§ **Task goal**:
Present the lines below again, exactly as they stand.

§ **Given records**:
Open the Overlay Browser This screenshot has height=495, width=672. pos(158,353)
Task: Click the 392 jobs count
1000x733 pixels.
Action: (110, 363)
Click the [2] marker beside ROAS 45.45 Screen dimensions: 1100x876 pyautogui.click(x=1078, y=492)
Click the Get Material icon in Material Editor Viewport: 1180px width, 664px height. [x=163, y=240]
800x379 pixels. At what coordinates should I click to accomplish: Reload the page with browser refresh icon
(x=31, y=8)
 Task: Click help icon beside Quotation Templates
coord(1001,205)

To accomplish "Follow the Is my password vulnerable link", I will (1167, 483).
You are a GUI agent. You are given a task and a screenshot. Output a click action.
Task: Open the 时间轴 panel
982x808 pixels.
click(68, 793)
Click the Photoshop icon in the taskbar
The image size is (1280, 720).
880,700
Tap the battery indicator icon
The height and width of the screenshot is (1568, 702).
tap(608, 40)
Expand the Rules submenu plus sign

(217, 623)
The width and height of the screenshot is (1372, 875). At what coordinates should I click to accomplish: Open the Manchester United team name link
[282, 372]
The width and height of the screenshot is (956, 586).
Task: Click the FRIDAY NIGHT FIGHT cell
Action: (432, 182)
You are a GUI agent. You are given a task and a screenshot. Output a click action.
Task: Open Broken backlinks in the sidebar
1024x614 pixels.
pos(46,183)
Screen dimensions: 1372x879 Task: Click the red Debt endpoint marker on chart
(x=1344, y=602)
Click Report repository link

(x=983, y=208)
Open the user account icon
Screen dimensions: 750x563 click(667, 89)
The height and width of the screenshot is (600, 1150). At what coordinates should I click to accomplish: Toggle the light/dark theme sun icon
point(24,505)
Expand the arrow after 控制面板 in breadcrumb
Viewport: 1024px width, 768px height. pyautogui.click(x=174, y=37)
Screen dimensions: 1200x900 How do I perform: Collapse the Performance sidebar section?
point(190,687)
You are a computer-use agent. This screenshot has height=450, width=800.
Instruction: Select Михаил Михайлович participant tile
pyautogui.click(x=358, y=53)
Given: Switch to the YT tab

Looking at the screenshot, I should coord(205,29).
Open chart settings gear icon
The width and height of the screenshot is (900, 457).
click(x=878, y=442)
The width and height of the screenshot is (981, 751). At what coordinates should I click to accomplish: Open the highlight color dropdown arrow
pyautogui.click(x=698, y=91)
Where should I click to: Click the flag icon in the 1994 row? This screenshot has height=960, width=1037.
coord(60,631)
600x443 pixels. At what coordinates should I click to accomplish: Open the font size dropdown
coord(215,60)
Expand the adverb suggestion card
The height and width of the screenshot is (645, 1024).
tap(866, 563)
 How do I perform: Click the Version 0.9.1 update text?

§ **Output for this task**:
Open the Overlay Browser This screenshot has height=495, width=672. pos(158,353)
Task: Click the 392 jobs count
1000x733 pixels.
Action: (110, 363)
Click the [2] marker beside ROAS 45.45 Screen dimensions: 1100x876 pyautogui.click(x=1078, y=492)
Click the Get Material icon in Material Editor Viewport: 1180px width, 664px height. [x=163, y=240]
800x379 pixels. At what coordinates should I click to accomplish: Reload the page with browser refresh icon
(x=31, y=8)
 Task: Click help icon beside Quotation Templates
coord(1001,205)

To accomplish "Follow the Is my password vulnerable link", I will (1167, 483).
You are a GUI agent. You are given a task and a screenshot. Output a click action.
Task: Open the 时间轴 panel
982x808 pixels.
click(68, 793)
Click the Photoshop icon in the taskbar
The image size is (1280, 720).
880,700
Tap the battery indicator icon
The height and width of the screenshot is (1568, 702).
tap(608, 40)
Expand the Rules submenu plus sign

(217, 623)
The width and height of the screenshot is (1372, 875). At what coordinates should I click to accomplish: Open the Manchester United team name link
[282, 372]
The width and height of the screenshot is (956, 586).
Task: Click the FRIDAY NIGHT FIGHT cell
Action: (432, 182)
You are a GUI agent. You are given a task and a screenshot. Output a click action.
Task: Open Broken backlinks in the sidebar
1024x614 pixels.
pos(46,183)
Screen dimensions: 1372x879 Task: Click the red Debt endpoint marker on chart
(x=1344, y=602)
Click Report repository link

(x=983, y=208)
Open the user account icon
Screen dimensions: 750x563 click(667, 89)
The height and width of the screenshot is (600, 1150). At what coordinates should I click to accomplish: Toggle the light/dark theme sun icon
point(24,505)
Expand the arrow after 控制面板 in breadcrumb
Viewport: 1024px width, 768px height. pyautogui.click(x=174, y=37)
Screen dimensions: 1200x900 How do I perform: Collapse the Performance sidebar section?
point(190,687)
You are a computer-use agent. This screenshot has height=450, width=800.
Instruction: Select Михаил Михайлович participant tile
pyautogui.click(x=358, y=53)
Given: Switch to the YT tab

Looking at the screenshot, I should coord(205,29).
Open chart settings gear icon
The width and height of the screenshot is (900, 457).
click(x=878, y=442)
The width and height of the screenshot is (981, 751). At what coordinates should I click to accomplish: Open the highlight color dropdown arrow
pyautogui.click(x=698, y=91)
Where should I click to: Click the flag icon in the 1994 row? This screenshot has height=960, width=1037.
coord(60,631)
600x443 pixels. At what coordinates should I click to accomplish: Open the font size dropdown
coord(215,60)
Expand the adverb suggestion card
The height and width of the screenshot is (645, 1024).
tap(866, 563)
 How do I perform: Click the Version 0.9.1 update text?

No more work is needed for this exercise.